Hmmm...at 1mpg with new boat and motor, you either have a serious problem or your calcs need some fine tuning.

Here's the Yamaha Performance Bulletin for a 19' Duckworth with a 150HP 4 stroke. 6.26mpg at 21mph is best. The worst is WOT at 3.16mpg. Two strokes use a bit more fuel but not 3 times the amount of fuel of a 4 stroke.

You probably need to check your calcs first. Something is way off.

Yamaha Performance Bulletin 150HP/Duckworkth 19' Advantage.
Look at "Floscan" GPH meters for accurate gas consumption readings.

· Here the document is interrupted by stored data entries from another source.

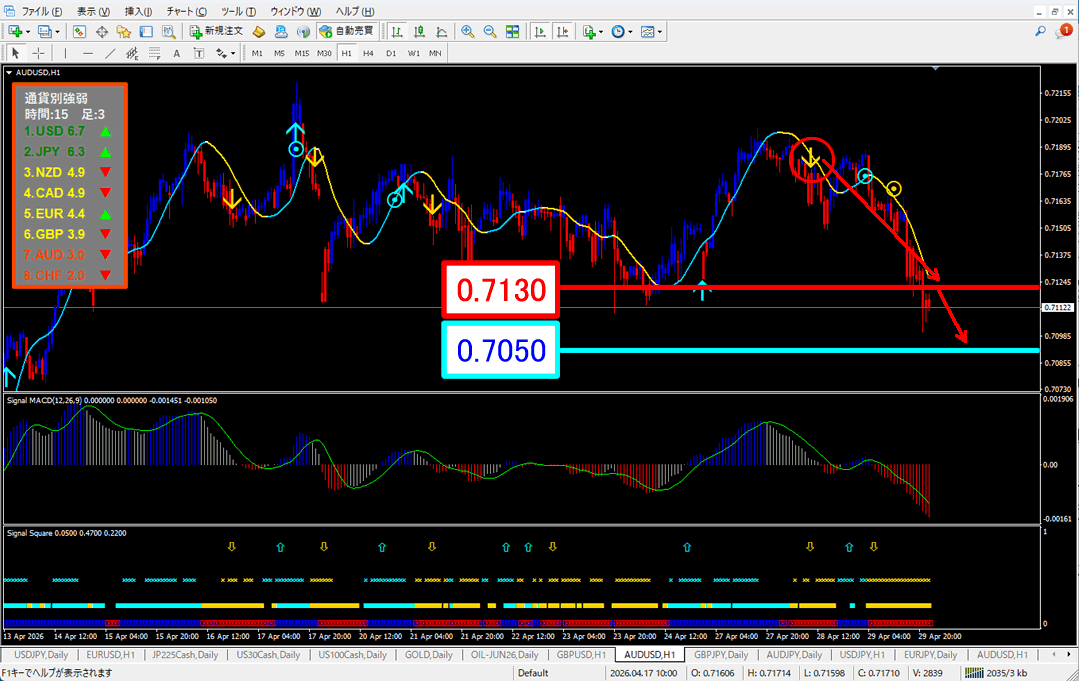The height and width of the screenshot is (681, 1080).
Task: Toggle the chart shift button
Action: click(x=563, y=31)
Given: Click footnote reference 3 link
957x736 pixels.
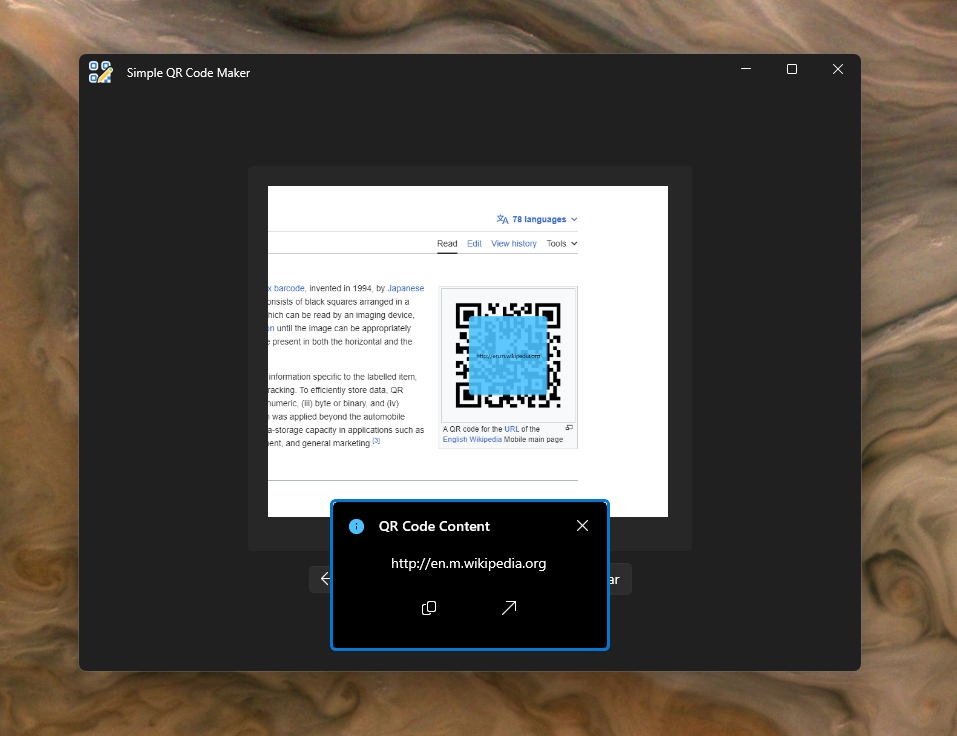Looking at the screenshot, I should tap(376, 440).

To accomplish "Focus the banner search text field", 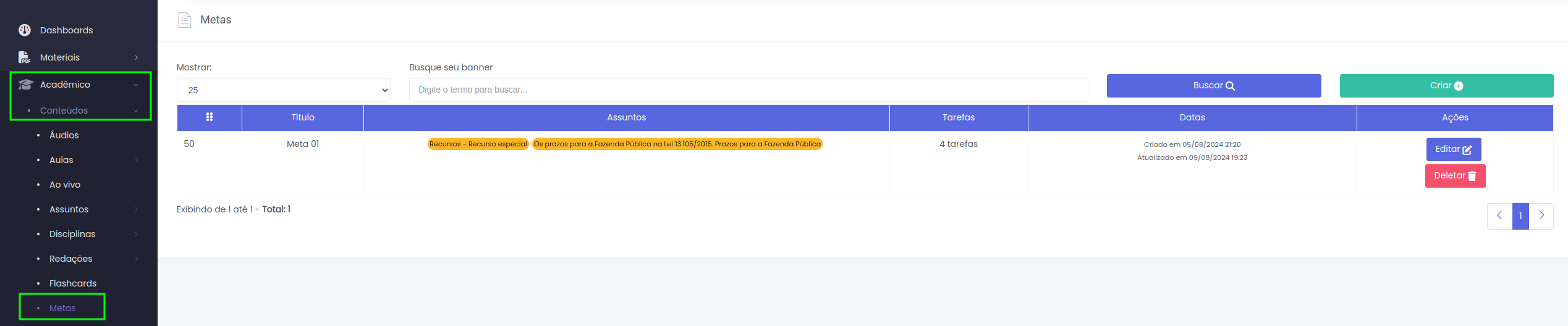I will pyautogui.click(x=748, y=90).
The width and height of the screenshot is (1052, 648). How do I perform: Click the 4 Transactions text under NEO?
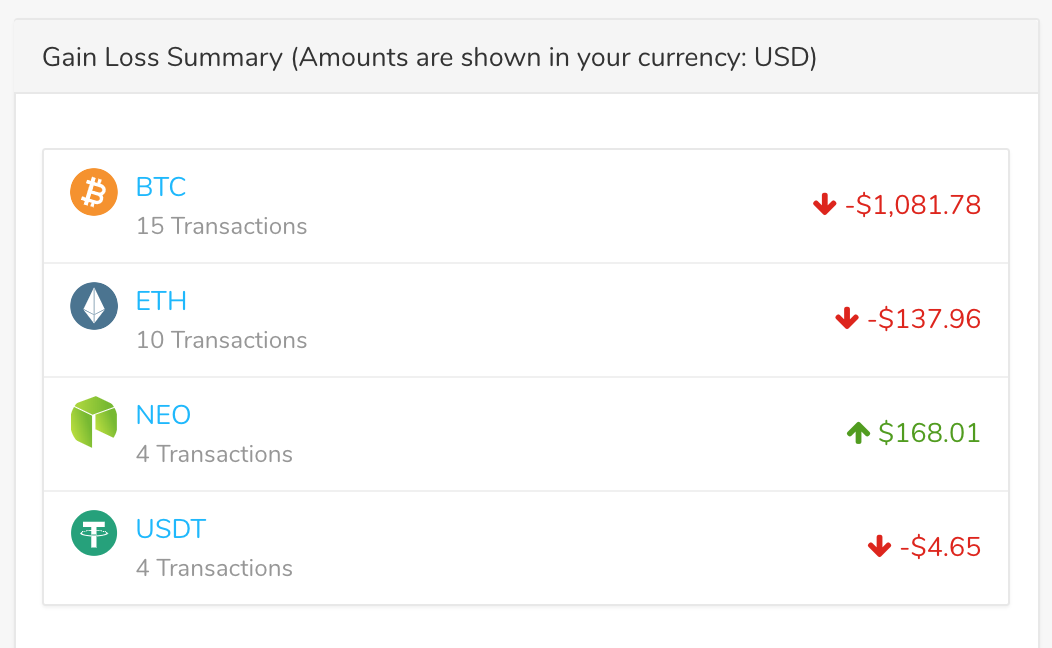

http://www.floscan.com/html/blue/recreationalmarine.php

Good Luck
I already have a FloScan but I'm not sure the FloScan would work on the older 96 Merc that Beefcake has...and they are expensive...mine was $800 not counting installation.

Something is really wrong with the original 1mpg estimate...the motor would have to be dumping fuel out the exhaust (which is possible if the engine is shot) or he's got the anchor out or something.

First thing is to figure out what is the real current mpg.
Rule of thumb says max WOT fuel consumption is hp divided by 10. In other words, your 150 should burn 15 gallons per hour at wide open throttle. At cruising speeds you should burn 8 gph. I suspect you have two problems. First, you are seriously stern heavy. Try temporarily taking 300 pounds out of the stern (gear, extra batteries, extra fuel, etc.) and see if things improve. Second, you may have the wrong prop pitch. The only way to check that is with a tach.
If you paid $800 dollars for a Floscan meter you are way above the normal cost.

You can check the going price on the internet for your engine.
Thanks everyone. I will update once I have more info. After re-thinking everything, I think I made two wrong conclusions. First, I think I was a little heavier on the throttle than I gave myself credit for. I went for a ride today, and learned that the boat handles fine at 27-30 mph instead of 40+ like I had been running it; I just don't get there as fast. Second, I may have been off on my mpg, but not by as much as you might guess. I think I wen't further than I thought, averaging 75-90% throttle, so now I'm thinking I was actually getting about 1.5-1.9 mpg. Heck, if I back off to 2/3 throttle, maybe I can break 3 mpg.

I will be adding a tach and a fuel flow meter, so I guess we shouldn't speculate further until I have hard data. Thanks again for all of the input so far. I will be looking for more advice once I have the facts. I'd love to be able to run out for halibut someday (with enough fuel to return).